> _PROBLEM DESCRIPTION_
Nothing but the pictures should be left out when the entries below are duplicated.

> _Collected data entries_
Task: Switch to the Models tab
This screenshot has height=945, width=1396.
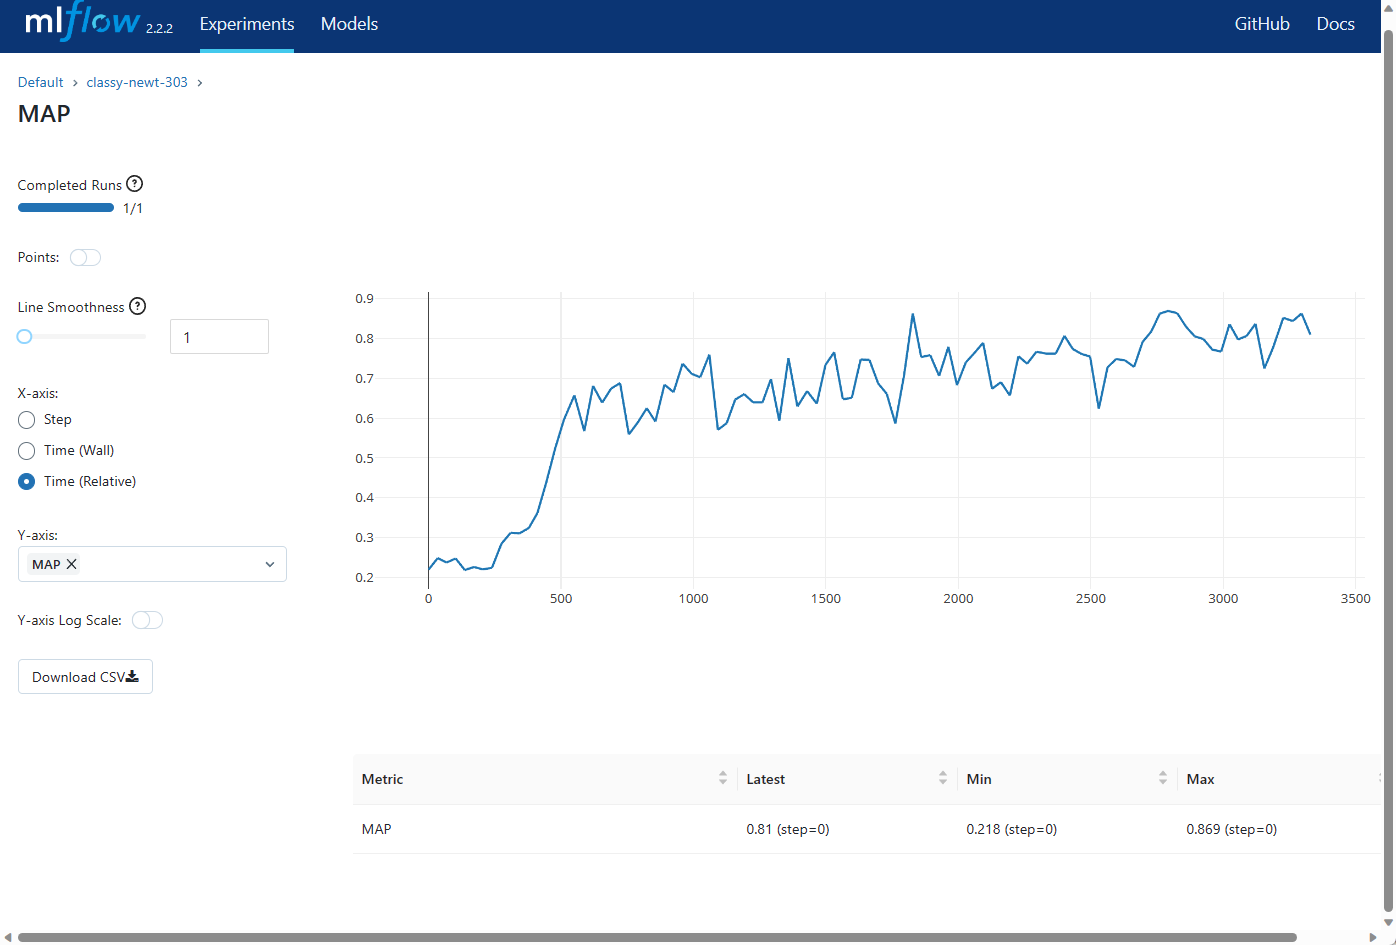Action: (x=349, y=24)
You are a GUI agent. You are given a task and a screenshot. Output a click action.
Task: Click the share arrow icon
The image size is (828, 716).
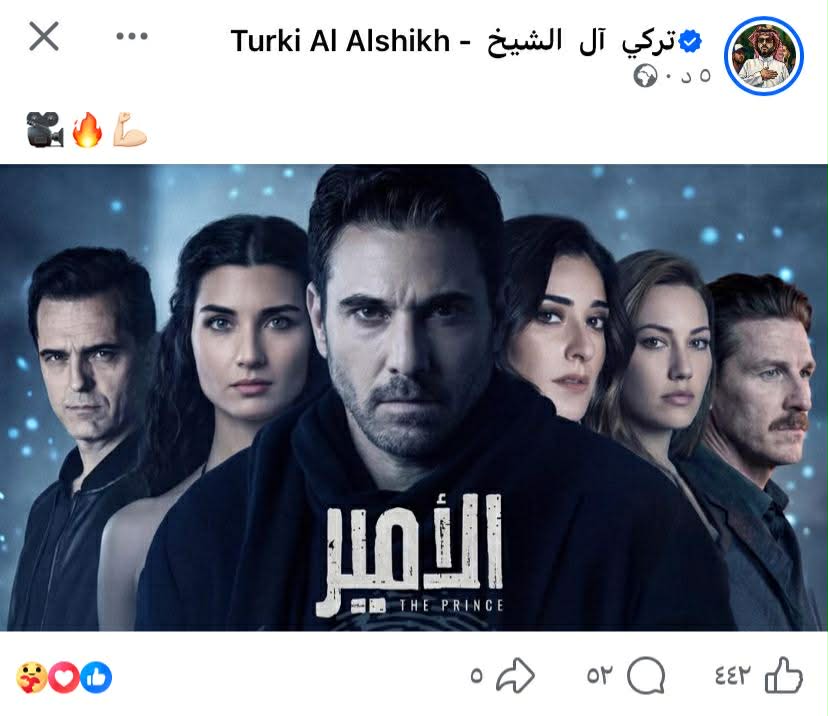click(515, 675)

> _ANSWER SPACE_
Task: Switch to the Models tab
This screenshot has height=945, width=1396.
Action: (x=349, y=24)
You are a GUI agent. You are given a task and a screenshot. Output a click action.
Task: Click the share arrow icon
The image size is (828, 716).
click(515, 675)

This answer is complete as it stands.